The study was undertaken to identify and characterize insulin-like growth factor I (IGF-I) receptors in human endometrial stromal cells in culture and to examine whether these receptors are modulated by estradiol (E2) and/or progesterone (P). We found that partially purified plasma membrane proteins from these cells contain specific high-affinity binding sites for IGF-I (10 fmol/mu-g protein). Chemical cross-linking with I-125-labeled IGF-I and autophosphorylation with [P-32]ATP-labeled proteins of relative molecular weight 135,000 and 95,000 correspond to the known M(r) values of the alpha- and the beta-subunits of IGF-I receptors. Receptor autophosphorylation and phosphorylation of the substrate poly(Glu,Na4Tyr1) was stimulated in vitro by IGF-I (half-maximally at 1 nM, maximally at 100 nM).
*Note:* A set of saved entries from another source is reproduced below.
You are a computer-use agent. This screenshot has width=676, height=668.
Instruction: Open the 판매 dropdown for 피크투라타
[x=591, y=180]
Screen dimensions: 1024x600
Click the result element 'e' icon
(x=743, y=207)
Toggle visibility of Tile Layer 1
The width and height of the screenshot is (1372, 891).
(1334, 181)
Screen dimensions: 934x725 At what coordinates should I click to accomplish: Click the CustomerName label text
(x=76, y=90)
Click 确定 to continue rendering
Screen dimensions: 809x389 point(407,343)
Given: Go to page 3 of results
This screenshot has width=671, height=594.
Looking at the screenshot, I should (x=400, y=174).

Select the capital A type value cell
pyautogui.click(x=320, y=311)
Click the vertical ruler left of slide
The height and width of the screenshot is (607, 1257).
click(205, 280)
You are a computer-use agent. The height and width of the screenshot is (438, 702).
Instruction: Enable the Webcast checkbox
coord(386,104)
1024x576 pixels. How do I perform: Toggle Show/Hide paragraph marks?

After stimulation of intact cells with IGF-I (5 nM) and subsequent partial purification of receptors in the presence of phosphatase inhibitors, a 2.5- to 3.6-fold stimulation of the kinase activity toward poly(Glu,Na4Tyr1) was found. Preincubation of the cells for 16 h with E2, P, and E2 + P did not modify the IGF-I binding characteristics nor the effect of IGF-I (5 nM) on tyrosine kinase stimulation in intact cells. This suggests that, in isolated humans, endometrial cell modulation of IGF-I receptor function by estrogen and P does not occur.